Thanks to a U.S. Sentencing Commission decision to lighten sentences for non-violent drug offenses, thousands of inmates will go free early in November. The policy change dates back to last year, when the commission voted unanimously to retroactively apply new federal sentencing guidelines to those already serving time. It's part of an effort on both the left and right to reduce the country's massive prison population, and refocus the system on violent offenders rather than low-level dealers.

But as November fast approaches, some high-level Republican lawmakers are decrying that decision, claiming that it will result in the release of inmates with “violent criminal histories.”
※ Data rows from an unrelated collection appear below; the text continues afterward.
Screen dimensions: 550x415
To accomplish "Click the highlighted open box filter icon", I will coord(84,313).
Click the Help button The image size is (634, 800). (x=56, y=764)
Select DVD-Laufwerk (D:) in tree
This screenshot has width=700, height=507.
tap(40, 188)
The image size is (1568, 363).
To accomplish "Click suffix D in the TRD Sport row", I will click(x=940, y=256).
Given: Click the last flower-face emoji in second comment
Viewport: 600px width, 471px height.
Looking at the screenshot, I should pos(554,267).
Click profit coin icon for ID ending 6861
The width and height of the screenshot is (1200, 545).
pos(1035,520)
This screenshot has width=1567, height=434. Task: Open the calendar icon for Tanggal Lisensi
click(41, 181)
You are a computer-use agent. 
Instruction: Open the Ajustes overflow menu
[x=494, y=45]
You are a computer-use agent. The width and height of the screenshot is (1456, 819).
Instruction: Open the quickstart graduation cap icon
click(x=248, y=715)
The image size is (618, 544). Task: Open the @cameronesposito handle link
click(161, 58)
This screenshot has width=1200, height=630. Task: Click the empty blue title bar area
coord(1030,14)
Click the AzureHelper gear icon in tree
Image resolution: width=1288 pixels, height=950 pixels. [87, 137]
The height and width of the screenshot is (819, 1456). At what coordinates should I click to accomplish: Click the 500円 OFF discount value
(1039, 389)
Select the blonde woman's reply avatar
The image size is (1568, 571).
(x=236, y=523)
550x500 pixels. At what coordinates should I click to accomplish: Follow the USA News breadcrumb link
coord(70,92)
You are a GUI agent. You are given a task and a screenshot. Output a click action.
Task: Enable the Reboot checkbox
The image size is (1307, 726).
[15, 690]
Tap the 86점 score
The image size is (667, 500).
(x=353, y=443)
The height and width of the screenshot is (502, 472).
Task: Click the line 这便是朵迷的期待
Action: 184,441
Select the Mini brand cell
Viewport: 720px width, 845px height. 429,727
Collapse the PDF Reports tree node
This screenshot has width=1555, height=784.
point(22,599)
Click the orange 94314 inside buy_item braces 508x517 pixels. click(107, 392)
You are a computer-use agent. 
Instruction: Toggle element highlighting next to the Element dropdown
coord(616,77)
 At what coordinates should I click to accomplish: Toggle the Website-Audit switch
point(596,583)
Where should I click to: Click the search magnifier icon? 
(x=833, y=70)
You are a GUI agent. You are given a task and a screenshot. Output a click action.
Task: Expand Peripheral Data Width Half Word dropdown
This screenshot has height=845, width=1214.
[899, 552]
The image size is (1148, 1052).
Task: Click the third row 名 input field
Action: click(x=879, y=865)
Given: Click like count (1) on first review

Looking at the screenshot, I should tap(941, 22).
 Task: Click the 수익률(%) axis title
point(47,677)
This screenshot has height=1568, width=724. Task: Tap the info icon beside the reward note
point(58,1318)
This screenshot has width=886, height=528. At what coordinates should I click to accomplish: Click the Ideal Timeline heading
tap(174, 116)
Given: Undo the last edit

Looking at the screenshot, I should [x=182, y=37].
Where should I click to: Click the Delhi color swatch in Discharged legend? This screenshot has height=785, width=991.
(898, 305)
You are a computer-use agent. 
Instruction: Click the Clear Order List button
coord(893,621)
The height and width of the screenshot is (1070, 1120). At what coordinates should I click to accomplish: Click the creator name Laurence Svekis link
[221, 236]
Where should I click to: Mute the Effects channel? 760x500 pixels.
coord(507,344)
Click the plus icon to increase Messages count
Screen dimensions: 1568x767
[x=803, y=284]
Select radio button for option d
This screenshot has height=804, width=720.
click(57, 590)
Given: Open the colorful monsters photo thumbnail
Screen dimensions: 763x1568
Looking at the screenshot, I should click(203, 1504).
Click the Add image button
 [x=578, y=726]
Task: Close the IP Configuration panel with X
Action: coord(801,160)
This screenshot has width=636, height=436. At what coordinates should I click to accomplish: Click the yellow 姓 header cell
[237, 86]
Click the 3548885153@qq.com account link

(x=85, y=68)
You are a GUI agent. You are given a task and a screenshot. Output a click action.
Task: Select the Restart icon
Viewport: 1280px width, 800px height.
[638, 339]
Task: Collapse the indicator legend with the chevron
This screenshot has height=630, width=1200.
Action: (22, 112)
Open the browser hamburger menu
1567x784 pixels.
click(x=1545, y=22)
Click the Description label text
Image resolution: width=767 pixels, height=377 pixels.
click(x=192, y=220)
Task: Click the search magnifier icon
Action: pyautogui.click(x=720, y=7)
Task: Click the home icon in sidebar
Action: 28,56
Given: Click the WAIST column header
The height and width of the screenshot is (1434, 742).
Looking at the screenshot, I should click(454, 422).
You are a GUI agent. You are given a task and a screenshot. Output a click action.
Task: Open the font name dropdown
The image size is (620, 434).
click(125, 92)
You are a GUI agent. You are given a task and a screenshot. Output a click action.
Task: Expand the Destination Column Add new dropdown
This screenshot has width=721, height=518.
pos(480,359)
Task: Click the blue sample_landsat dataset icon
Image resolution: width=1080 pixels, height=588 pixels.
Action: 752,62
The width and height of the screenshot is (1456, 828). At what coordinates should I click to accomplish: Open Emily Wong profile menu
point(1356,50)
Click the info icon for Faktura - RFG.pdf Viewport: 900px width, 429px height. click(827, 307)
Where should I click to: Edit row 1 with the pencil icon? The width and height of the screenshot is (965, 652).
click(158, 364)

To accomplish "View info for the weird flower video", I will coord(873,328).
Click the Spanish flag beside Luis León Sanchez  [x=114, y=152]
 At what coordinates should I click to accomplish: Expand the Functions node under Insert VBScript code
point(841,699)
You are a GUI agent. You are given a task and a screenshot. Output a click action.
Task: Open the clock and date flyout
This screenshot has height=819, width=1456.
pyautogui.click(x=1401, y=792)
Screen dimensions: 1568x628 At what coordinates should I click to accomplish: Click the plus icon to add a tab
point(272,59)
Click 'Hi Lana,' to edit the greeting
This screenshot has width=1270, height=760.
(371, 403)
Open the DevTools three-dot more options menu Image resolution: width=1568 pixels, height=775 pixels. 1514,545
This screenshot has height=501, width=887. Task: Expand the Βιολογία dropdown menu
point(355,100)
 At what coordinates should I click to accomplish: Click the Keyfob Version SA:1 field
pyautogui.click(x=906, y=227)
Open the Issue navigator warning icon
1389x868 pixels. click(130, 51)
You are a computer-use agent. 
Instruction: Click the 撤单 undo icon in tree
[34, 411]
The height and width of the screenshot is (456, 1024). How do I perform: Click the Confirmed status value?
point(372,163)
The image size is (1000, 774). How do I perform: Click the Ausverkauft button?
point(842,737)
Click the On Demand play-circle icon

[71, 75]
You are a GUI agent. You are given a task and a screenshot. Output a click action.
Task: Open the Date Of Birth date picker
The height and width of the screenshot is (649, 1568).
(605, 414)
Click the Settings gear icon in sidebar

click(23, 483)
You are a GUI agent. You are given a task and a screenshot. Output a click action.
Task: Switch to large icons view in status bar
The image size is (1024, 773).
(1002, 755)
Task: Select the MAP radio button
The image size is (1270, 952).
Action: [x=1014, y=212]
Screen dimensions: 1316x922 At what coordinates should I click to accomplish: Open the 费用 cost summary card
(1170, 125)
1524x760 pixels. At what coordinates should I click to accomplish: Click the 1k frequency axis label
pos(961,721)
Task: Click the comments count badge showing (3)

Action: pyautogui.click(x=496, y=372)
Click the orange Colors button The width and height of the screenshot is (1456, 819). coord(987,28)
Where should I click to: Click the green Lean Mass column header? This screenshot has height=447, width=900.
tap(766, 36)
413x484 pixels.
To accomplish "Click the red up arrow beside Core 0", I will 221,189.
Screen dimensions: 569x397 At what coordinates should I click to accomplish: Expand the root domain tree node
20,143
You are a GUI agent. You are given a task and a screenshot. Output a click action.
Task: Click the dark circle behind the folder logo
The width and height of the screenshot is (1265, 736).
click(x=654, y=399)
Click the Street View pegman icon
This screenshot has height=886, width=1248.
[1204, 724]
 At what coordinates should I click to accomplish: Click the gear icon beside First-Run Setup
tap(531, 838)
On Wednesday, House Judiciary Committee Chairman Bob Goodlatte (R-Va.) and Senate Judiciary Committee Chairman Chuck Grassley (R-Iowa) sent a letter to Attorney General Loretta Lynch protesting the move, and requesting “detailed information” on all federal inmates who will be released.

The letter alleges that the group of 10,000 inmates who will obtain early release “includes inmates with violent criminal histories, who have committed crimes involving assault, firearms, sodomy, and even murder."

It's their second letter of protest on this topic--they lament that the first was "unfortunately...ignored."

A Wednesday report from The Hill notes that President Obama, who recently made a push for prison reform, has been trying to win Grassley over to his side, to no avail. Grassley has fiercely opposed the bipartisan Smarter Sentencing Act, which would reform federal sentencing for drug crimes.